It's up to US to make right decision on future relations with China, Beijing says

On Friday, US Secretary of State Mike Pompeo said that the United States has sanctioned Chinese Communist Party (CCP) officials allegedly involved in a range of coercive activities.

Speaking the meeting with the US-China Business Council's Board of Directors, Chinese Foreign Minister Wang Yi said that it was up to the US to make the correct decision on future China-US relations.

Wang Yi said that he hoped and believed that the US policy on China would eventually "return to objectivity and rationality".

"China and the US should initiate dialogue at all levels, any issue can be discussed at the negotiating table. Thus, it is possible to keep in touch on strategic and long-term issues," Wang said.

The cabinet minister stressed that the US should observe international norms and stay out of China's internal affairs.

"The Chinese side is always ready to negotiate, the sides can draft a list [of topics] to promote dialogue, cooperation and to settle differences," the minister said.

## [Supplied data]
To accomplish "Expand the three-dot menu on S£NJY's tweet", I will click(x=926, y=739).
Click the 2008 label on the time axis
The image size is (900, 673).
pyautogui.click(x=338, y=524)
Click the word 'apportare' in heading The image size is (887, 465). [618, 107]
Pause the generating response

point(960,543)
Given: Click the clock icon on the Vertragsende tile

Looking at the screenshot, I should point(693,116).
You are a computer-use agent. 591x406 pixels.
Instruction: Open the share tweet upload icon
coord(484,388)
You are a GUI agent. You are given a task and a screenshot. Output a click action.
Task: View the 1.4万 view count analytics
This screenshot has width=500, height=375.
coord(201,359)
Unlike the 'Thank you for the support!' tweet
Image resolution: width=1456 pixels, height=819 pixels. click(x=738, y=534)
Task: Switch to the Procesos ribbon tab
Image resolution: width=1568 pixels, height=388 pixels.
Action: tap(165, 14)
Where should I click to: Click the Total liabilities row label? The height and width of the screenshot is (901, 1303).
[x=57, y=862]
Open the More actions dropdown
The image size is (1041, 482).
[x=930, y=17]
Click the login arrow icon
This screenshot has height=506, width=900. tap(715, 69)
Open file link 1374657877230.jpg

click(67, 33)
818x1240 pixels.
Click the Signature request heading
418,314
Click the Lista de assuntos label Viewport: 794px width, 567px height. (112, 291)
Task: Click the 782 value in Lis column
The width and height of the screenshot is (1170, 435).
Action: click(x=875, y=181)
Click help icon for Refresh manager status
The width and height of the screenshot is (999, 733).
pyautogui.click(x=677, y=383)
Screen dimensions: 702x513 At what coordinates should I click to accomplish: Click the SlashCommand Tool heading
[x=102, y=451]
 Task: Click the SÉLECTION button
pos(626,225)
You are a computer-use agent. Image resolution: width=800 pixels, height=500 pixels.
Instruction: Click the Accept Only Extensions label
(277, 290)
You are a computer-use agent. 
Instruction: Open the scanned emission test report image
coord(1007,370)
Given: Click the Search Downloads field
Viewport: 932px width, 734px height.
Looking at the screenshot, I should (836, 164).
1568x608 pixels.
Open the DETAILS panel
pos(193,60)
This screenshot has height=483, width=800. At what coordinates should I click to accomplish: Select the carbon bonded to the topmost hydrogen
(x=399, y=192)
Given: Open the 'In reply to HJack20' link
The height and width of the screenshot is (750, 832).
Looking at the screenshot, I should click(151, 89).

## [Work instructions]
1. In the article on China-US relations:
(a) Who announced sanctions on Chinese Communist Party officials?
(b) Whose board of directors was Wang Yi meeting with?
(c) What did Wang Yi say the US should observe?
2. Can you extract the passage of the article on China-US relations starting at "It's up to US" and ending at "of coercive activities."?
The entries have no connection to the article on China-US relations.

## [Outputs for the tasks]
1.
(a) US Secretary of State Mike Pompeo.
(b) The US-China Business Council's.
(c) International norms.

2.
It's up to US to make right decision on future relations with China, Beijing says

On Friday, US Secretary of State Mike Pompeo said that the United States has sanctioned Chinese Communist Party (CCP) officials allegedly involved in a range of coercive activities.